Community solar capacity in the United States more than doubled between 2016 and 2017, from 347 MW at the end of 2016, to 734 MW at the end of 2017. At present, 228 utilities in 36 states have active community solar programs.
Those figures are part of the findings in a new report “Community Solar Program Design Models” from the Smart Electric Power Alliance (SEPA). The report is one of two recently released by SEPA, highlighting the growth–and growing sophistication–of community solar programs across the United States. The second report “Value Stacking in Minster” is a SEPA case study focused on how one small town put a community solar project on hold in response to a key industrial customer’s request for green power–but continues to explore opportunities for a shared solar project.
In addition to providing current figures on the expansion of community solar, the “Design Models” report covers lessons learned from existing projects, and a basic “decision tree” tool aimed at helping utilities and other developers ask the right questions for successful projects. The report includes research findings developed in collaboration with the Coalition for Community Solar Access (CCSA).
Key takeaways include:
- In 2015, utilities administered 60% of all community solar programs, versus 40% for third-party organizations. That split has since flipped. Third parties now account for 67% of community solar programs, versus about 33% for utilities.

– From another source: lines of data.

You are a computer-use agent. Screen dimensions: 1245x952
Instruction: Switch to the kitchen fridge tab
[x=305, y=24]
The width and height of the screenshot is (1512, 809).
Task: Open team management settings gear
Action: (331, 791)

- The average subscription rate for community solar projects is 83%; with subscription rates for third party-owned community solar over 90%. Subscription success depends on a range of program design elements, but a project’s financial value proposition remains a major driver.
- Utilities are starting to explore the use of community-scale, distributed solar as a grid asset for improved reliability and grid support services. In Minster, a community-based project combining solar and storage has allowed the town to generate four separate value streams from a single project.
- Many of the community solar projects in service are targeted at low-to-moderate income customers, renters and residential customers who live in multifamily buildings. In the past, these customers have been unable to access the benefits of solar because they don’t own their roofs, or if they do, their roofs cannot support solar.
“Despite community solar’s rapid growth, these shared projects constitute just over 1% of the total U.S. solar market,” said Dan Chwastyk, SEPA’s Program Manager for community solar programs. “However, we see continued growth ahead because community solar is such a flexible business model, allowing utilities and third-party developers to customize offerings based on local markets and customer interests. Our research and case studies show that the more tuned-in to their customers utilities are, the more innovative and successful their programs become.”
“Community solar is growing exponentially,” said Jeff Cramer, Executive Director of CCSA. “As this report demonstrates, the vast majority of community solar projects are either sold out or close to it. While we’re thrilled to see the industry meet and beat its growth expectations, and see new community solar programs open across the country, still only a small fraction of American customers can choose solar today. We expect that to change, and community solar, at scale, to play a leading role.”
Both reports were funded by the Department of Energy’s Solar Market Pathways initiative.